=== Sección del documento ===
Sin perjuicio de ello, después de caminar toda la problemática del interés público, se advierte que en el fondo, la noción mas concreta de interés público o de qué se entiende por interés público con relación a determinadas situaciones o en determinados lugares, aparece a partir del roce entre las decisiones de la administración y el control judicial posterior. Ahí es donde se debate que entiende la administración por interés público. Es en la jurisprudencia en donde uno empieza a tener una idea, no mucho más que eso, de cómo juega el interés público, para que lado o como se utiliza -bien o mal- la noción de interés público en la realidad. Sólo allí, en esa mezcla de últimas decisiones administrativas y de control judicial, es donde el interés público, yo diría, empieza a cargarse de contenido. Uno lo vé y puede decir de manera concreta y específica “esto es de interés público”, no son sólo palabras que definen una idea o un concepto y esto se vincula también con técnicas mas concretas que sirven según se use una o se usen otras sobre la noción de interés público. Una de esas técnicas, quizás la mas popular y facilista, es la de la determinación del interés público según categorías: todo tema relacionado con la expropiación exige la declaración de interés público y si el legislador así lo instituye, el juez no puede salirse de ella. En igual sentido puede, el legislador, definir a ciertos servicios públicos como “de interés general=público=colectivo” y todo aquél conflicto que se suscite respecto de ellos deberá ser sometido a las normas que regulan las situaciones contempladas bajo el halo de ese mentado y nunca tan bien ponderado “interés público”, porque lo que sí resulta claro en el derecho positivo vigente es cuales son las consecuencias de considerar algo “como de interés general, público o colectivo”.

=== Tarea asignada 1 ===
En los registros, reproduce todo lo que va desde la línea que contiene "Task: Select the 可预售建筑面积 value field" hasta la que contiene "Action: tap(200, 11)", ambas incluidas, reemplazando "Task" por "Tarea" y dejando lo demás intacto.

Registros sin procesar
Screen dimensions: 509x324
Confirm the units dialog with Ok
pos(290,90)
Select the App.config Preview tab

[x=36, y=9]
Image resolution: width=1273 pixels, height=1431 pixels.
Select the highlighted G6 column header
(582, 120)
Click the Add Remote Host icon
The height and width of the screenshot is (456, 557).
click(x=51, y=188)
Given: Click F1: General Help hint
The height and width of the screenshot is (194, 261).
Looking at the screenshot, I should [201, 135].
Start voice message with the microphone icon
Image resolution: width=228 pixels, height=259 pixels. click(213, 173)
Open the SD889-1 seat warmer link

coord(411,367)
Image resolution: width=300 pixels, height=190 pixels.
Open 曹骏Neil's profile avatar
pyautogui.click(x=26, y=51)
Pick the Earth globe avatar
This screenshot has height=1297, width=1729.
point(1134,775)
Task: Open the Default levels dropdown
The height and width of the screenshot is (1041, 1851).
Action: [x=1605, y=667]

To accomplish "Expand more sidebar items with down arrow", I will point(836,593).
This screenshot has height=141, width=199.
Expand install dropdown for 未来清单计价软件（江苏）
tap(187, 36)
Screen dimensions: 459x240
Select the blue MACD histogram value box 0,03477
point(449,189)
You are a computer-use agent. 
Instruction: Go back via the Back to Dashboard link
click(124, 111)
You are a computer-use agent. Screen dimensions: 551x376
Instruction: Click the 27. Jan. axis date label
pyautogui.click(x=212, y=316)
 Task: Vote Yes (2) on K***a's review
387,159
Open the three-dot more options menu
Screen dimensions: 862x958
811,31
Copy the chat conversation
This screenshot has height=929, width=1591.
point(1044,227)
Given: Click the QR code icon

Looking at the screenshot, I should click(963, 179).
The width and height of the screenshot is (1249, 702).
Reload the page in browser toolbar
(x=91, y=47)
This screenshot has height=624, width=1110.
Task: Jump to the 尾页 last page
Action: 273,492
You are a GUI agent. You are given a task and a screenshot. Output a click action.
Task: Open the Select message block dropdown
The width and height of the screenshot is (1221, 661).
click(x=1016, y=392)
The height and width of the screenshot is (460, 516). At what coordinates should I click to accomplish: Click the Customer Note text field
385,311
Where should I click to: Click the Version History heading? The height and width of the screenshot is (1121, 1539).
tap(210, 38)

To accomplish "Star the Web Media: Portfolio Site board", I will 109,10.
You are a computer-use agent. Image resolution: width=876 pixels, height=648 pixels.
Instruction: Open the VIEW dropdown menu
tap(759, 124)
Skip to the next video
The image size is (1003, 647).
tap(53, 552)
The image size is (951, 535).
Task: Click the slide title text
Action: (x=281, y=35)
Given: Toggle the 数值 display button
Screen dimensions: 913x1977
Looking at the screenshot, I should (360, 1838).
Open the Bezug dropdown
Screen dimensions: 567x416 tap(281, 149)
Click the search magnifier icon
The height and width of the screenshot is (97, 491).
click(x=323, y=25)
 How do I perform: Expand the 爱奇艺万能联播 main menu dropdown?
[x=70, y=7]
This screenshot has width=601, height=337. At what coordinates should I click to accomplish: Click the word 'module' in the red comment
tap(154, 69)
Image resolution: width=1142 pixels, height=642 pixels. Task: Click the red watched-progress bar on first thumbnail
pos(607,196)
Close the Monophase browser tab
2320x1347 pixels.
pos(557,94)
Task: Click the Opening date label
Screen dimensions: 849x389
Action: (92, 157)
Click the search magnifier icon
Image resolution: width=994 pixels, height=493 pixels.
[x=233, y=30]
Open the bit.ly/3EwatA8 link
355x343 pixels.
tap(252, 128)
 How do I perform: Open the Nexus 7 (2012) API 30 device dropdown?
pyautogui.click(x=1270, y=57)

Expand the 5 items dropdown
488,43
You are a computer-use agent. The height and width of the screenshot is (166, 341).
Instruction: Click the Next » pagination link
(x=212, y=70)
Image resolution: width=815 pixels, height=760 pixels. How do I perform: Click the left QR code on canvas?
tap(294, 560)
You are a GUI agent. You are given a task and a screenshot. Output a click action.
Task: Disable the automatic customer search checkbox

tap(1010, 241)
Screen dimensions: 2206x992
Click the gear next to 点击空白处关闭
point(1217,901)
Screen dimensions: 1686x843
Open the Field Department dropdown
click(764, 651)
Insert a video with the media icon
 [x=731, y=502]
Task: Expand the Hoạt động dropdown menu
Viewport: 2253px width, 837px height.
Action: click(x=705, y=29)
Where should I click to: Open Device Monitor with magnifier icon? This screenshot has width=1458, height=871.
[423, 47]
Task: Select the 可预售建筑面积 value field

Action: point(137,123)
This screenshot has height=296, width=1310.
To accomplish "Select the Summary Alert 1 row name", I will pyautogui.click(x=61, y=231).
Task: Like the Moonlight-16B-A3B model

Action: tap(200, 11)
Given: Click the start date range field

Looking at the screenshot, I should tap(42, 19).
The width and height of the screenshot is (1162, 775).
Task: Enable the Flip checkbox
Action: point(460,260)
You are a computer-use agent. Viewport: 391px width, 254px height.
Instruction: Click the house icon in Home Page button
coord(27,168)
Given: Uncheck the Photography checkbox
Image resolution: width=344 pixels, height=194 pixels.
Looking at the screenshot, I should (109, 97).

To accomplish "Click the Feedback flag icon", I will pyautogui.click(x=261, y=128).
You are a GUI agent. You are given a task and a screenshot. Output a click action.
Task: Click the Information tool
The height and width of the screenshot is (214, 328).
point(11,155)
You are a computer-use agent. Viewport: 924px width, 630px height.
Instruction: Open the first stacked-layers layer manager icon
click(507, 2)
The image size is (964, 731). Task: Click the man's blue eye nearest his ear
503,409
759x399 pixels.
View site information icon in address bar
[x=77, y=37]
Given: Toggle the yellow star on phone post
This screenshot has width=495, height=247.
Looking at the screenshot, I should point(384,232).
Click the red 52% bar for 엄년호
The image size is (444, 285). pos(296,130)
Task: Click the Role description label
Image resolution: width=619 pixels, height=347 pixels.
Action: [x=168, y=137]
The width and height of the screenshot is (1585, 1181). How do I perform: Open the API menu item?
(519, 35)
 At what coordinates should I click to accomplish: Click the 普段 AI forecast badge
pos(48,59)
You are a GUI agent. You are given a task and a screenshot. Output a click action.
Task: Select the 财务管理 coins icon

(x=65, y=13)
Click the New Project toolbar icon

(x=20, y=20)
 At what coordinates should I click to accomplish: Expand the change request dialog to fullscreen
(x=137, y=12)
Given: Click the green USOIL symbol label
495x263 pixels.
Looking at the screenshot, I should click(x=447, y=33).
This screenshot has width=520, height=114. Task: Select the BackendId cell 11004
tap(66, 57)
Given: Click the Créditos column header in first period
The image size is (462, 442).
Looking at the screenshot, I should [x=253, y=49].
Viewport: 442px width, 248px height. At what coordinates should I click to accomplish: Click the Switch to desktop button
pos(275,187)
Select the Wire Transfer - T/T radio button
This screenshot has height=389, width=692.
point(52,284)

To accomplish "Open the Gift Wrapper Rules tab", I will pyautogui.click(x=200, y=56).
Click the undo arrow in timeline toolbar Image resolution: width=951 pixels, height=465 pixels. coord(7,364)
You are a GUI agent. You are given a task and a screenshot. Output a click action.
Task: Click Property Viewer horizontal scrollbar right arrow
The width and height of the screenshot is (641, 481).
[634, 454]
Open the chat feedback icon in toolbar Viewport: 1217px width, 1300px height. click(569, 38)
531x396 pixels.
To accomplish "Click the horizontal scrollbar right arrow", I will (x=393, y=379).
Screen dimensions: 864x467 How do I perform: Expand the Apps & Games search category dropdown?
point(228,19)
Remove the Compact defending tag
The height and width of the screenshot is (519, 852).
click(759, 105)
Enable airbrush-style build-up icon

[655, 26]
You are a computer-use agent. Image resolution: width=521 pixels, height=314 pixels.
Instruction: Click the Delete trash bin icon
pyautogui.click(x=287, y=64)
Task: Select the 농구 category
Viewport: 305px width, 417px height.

=== Tarea asignada 2 ===
Prosigue el texto sobre la noción de interés público a partir de su última oración.

=== Respuesta redactada 1 ===
Tarea: Select the 可预售建筑面积 value field

Action: point(137,123)
This screenshot has height=296, width=1310.
To accomplish "Select the Summary Alert 1 row name", I will pyautogui.click(x=61, y=231).
Tarea: Like the Moonlight-16B-A3B model

Action: tap(200, 11)

=== Respuesta redactada 2 ===
En mi opinión, si nos quedamos en la técnica de las categorías, desaparece todo control judicial sobre la administración que queda facultada para imponer aquellas como una abstracción no susceptible de verificación concreta. Otra técnica es la que impone el criterio de la funcionalidad real, esto es, la del análisis del caso concreto a partir del cuál pueda establecerse claramente si se afectan o no intereses generales, colectivos y/o públicos. A esta altura del relato, parece oportuno traer a colación algunos ejemplos de la jurisprudencia y en ese sentido, probablemente por esa compulsión de rescatar los valores que forjaron la independencia nacional que me arrastra a leer y releer referencias históricas, rescato el planteo deducido por el entonces Regidor de la Ciudad de Buenos Aires, Don Miguel del Corro, ante el Tribunal del Cabildo cuando tomó conocimiento del arribo de dos o tres abogados con pretensiones de incorporarse a la estructura orgánica impuesta por el poder de España y su metrópoli. El Regidor llevó la consulta al Tribunal del Cabildo, entendiendo que en estas tierras, lejanas y pobres no era aconsejable al interés público la participación de letrados intelectualoides, alegato que acogió favorablemente el Tribunal impidiendo a los abogados permanecer en la Ciudad, los que terminaron recalando en Santa Fé o Rosario, no se sabe bien. Ha de interpretarse este relato a tenor de la referencia histórica que invoco, puesto que no he tenido la oportunidad de acceder a los documentos en que aquél se asienta y que -se dice- existen perfectamente detallados en las Actas del Cabildo.
Si tan sólo fuera una imagen pintoresca pergeñada por la inventiva popular, no me sorprende que de haberse presentado el caso, la resolución hubiera sido la que la épica relata. Ello, teniendo en cuenta que en estas lejanas tierras y desde épocas muy tempranas a la colonización fueron las Partidas Españolas las constitutivas de la normativa legal vigente, que expresamente admitía que las relaciones jurídicas -mucho mas simples que las que ahora conocemos- se resolvieran normalmente sin abogados, sin jueces letrados, aceptando con toda naturalidad la existencia y autoridad de jueces analfabetos. Algunos podrán opinar que era una época idílica, realmente.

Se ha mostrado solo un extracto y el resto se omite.